I'm afraid that what you ask for is not possible, since the problem is NP-hard. I will try to outline a few of the key concepts for why that is the case, but I'd encourage you to look up Center Strings and Steiner Strings.

Suppose that you have a set of strings called S. The optimal Steiner String is a string which minimizes the sum of the distances of each string in S to itself (also known as consensus error). This corresponds to the first property, which you called sum_lev. The optimal Steiner String is usually ambiguous and not part of the original set S (but doesn't have to be).

The problem you are facing is that there is no efficient way to compute the optimal Steiner String. Even if you manage to restrict your search space, you will still have an exponential amount of candidates. The problem is hence NP-hard.

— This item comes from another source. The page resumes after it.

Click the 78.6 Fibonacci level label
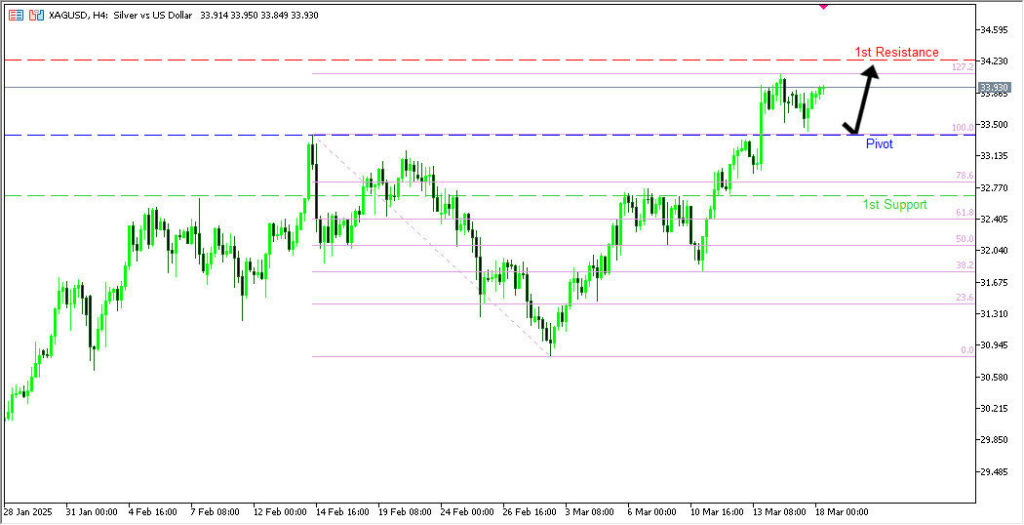Image resolution: width=1024 pixels, height=525 pixels. click(x=964, y=176)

It can be proven that S always contains a string which is a reasonable approximation of the optimal Steiner String. So even if you only pay attention to the first of your two properties, the best shot you have is to simply select one of your original strings. Since you are apparently only dealing with two strings, it should not matter which one you choose.

TL;DR

To summarize, you are dealing with an NP-hard problem which can not be solved efficiently, but only approximated. If you are only dealing with two strings, the string you are looking for can be approximated by one of the given strings. I'm sorry that this is probably not the answer you hoped for, but hopefully it was still somewhat helpful.